Rouget de Lisle, Claude Joseph

The following article is from The Great Soviet Encyclopedia (1979). It might be outdated or ideologically biased.

Rouget de Lisle, Claude Joseph


Born May 10, 1760, in Lons-le-Saunier; died June 26 or 27, 1836, at Choisy-le-Roi. French poet and composer.

The son of a lawyer, Rouget de Lisle served as a military engineer. As a captain in the Army of the Rhine, he was in Strasbourg when France declared war on Austria (1792) as the latter was preparing an intervention.
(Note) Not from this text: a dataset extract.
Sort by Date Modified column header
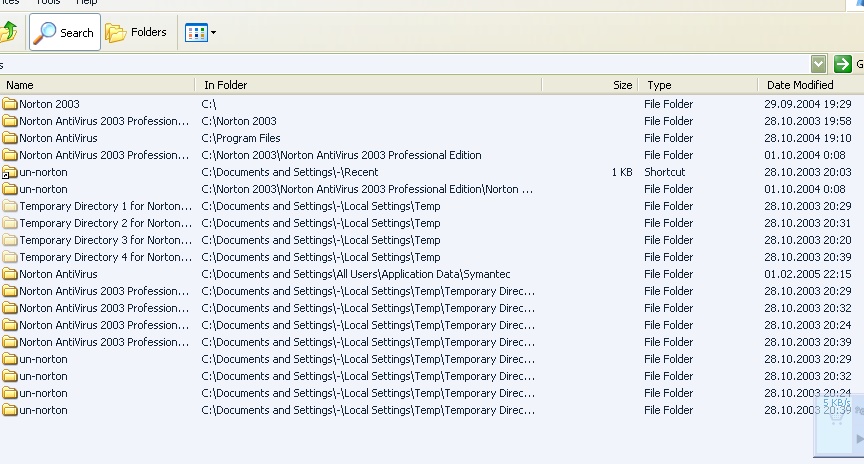Screen dimensions: 864x464 (800, 86)
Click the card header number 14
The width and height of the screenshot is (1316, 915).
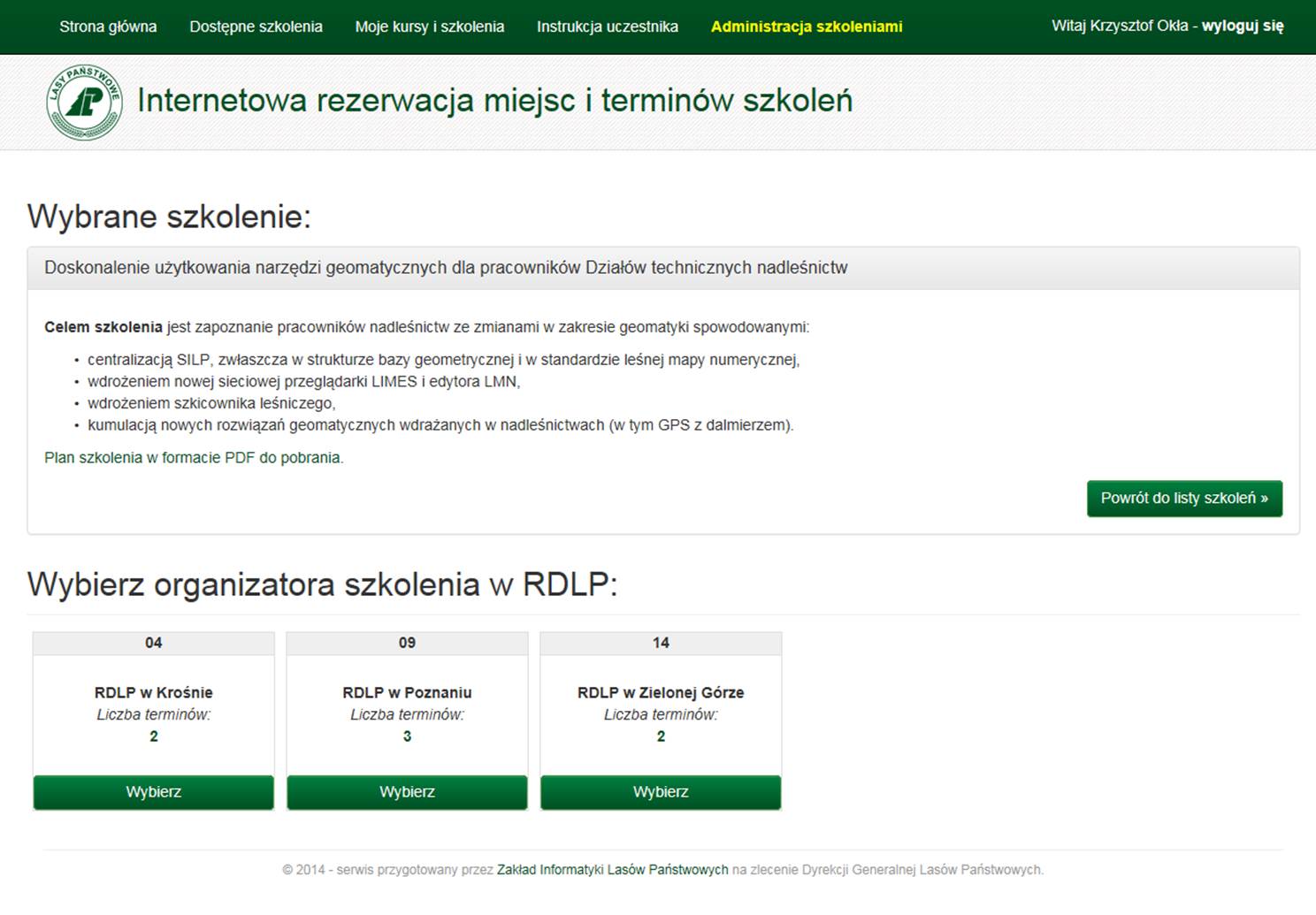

Inspired by the patriotism of the people, who rose in defense of their revolutionary fatherland, Rouget de Lisle composed Le Chant de guerre pour l’armée du Rhin (War Song for the Army of the Rhine); the melody and text were printed at once and later orchestrated by F. J. Gossec. The song reached Marseille, where it acquired the title of Marche des Marseillais (March of the Men of Marseille) or La Marseillaise. It was adopted as the national anthem of France in 1795.

Rouget de Lisle’s song Roland à Roncesvaux was also popular and was the source of a slogan of the revolutionaries of 1848. The composer’s other works included Essais en vers et en prose (Essays in Verse and Prose, 1796), the libretto for the comic opera Jacquot, ou L’École des mères (Jacquot, or the School for Mothers, 1798, in collaboration with C. E. Després), the drama Macbeth (1827), and collections of art songs (1796).